Parenting has been a very different experience than I anticipated. I never really understood why babies took up so much of my friends’ time and why they always complained that it was next to impossible to accomplish things during the day. I still don’t know the answer to that – all I know is what used to take 5 minutes now takes hours. Simple errands take all day - we have to pack for a camping trip each time we leave the house. Food. Blankets. Toiletries. Medicine. I made the mistake once of leaving the house without any supplies, thinking that she’d be ok. Notice I said once. Once you’ve had a shit-soaked smoke alarm shattering your ear drum from the backseat of a car that smells like rotten breast milk you tend not to want to experience that again.
My own personal hygiene has also become severely compromised. I found poop on my leg this morning and just realized it’s still there.
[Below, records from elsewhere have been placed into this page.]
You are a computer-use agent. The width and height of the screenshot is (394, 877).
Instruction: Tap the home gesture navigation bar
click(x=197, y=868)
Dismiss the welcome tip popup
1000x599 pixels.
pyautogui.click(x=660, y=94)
To give you an idea of how seldom I To give you an idea of how seldom I shower these days – we moved into a new home two weeks after she was born and it wasn’t until three days later that I realized my underwear didn’t make the move.
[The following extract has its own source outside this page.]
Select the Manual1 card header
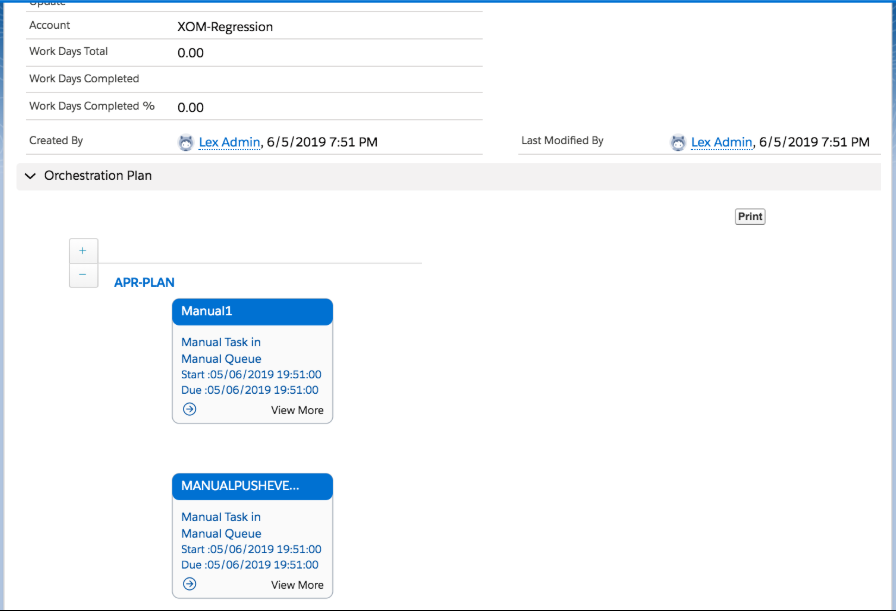896x611 pixels. [x=252, y=312]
I’ve also become significantly more paranoid than usual. Part of the reason I take so few showers is because I’m sure that the minute I step behind that curtain a burglar is going to break into the house and steal her. I also keep a flashlight next to the bed and routinely shine it on her stomach throughout the night to make sure she’s still breathing. If I can’t see movement I jostle her until she wakes with a start and her arms flail out and I know she’s still alive.
Now, with all that being said, I can’t even begin to describe how unbelievably awesome having a baby has been. While pregnant I had a very hard time believing there was an actual baby in there and having a C-section didn’t do much to help my brain make the connection. It was like my doctor was a magician who pulled a rabbit out of a hat from behind the big curtain and told me it was the fruit of my loins. It really wasn’t until the past few days that I’ve started to grasp the idea that this baby is my daughter and that she’s not going back home with her real Mom any time soon. While being held by someone else in a crowded room she’ll look around for my voice and my first reaction is to wonder why she’s looking for me. Then I realize I’m her Mom and it melts my heart. She also just started smiling and yesterday she laughed which made my stomach do a flip-flop. She’s definitely starting to redeem herself from being dubbed the “Worst Roommate Ever” by Nick.
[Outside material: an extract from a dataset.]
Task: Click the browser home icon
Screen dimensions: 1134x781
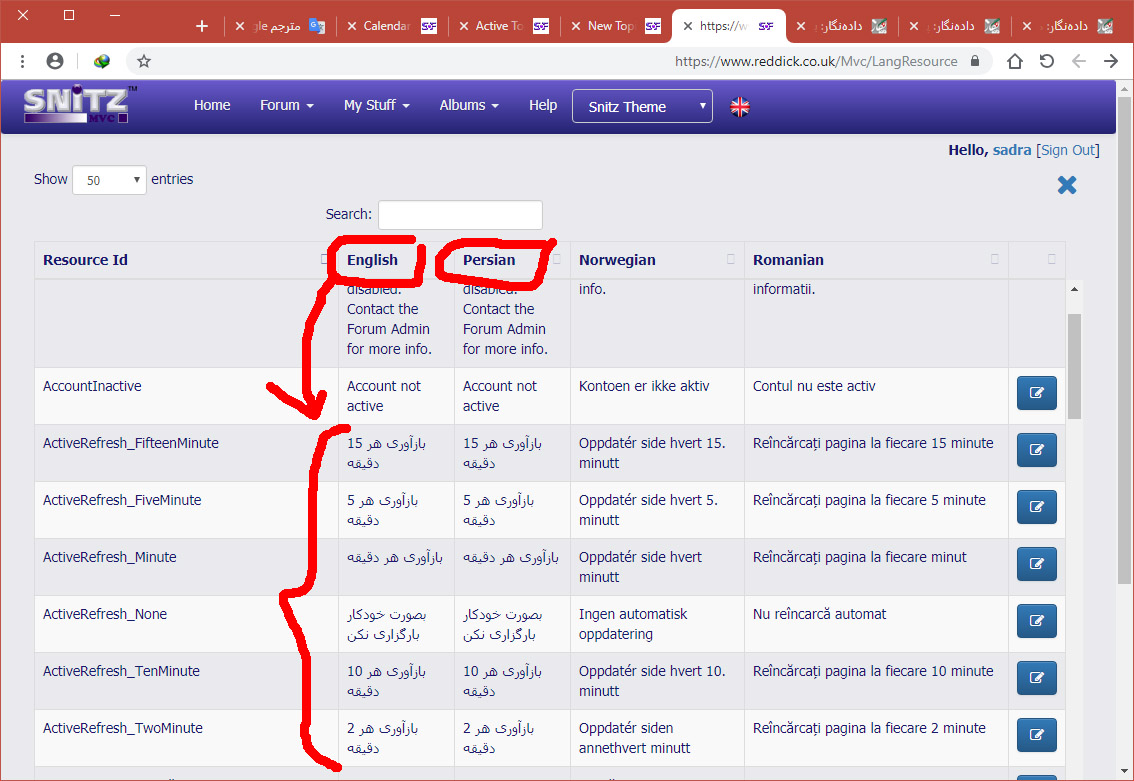Action: click(x=1014, y=61)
Maternity leave has been pretty sweet, too. The timing couldn’t have been better, being the height of pool season and all. Elliot will be the tannest baby at day care. I’ve also been introducing her to the fine cinematic pleasures of daytime TV, which she seems to enjoy almost as much as I do. Right now we’re watching a Halloween marathon on AMC and she agrees that it’s remarkable that Dr. Loomis has made it all the way to #5.
Contrary to what I thought the night we brought her home, I’m pretty sure we’re going to keep her. Hopefully she feels the same about us.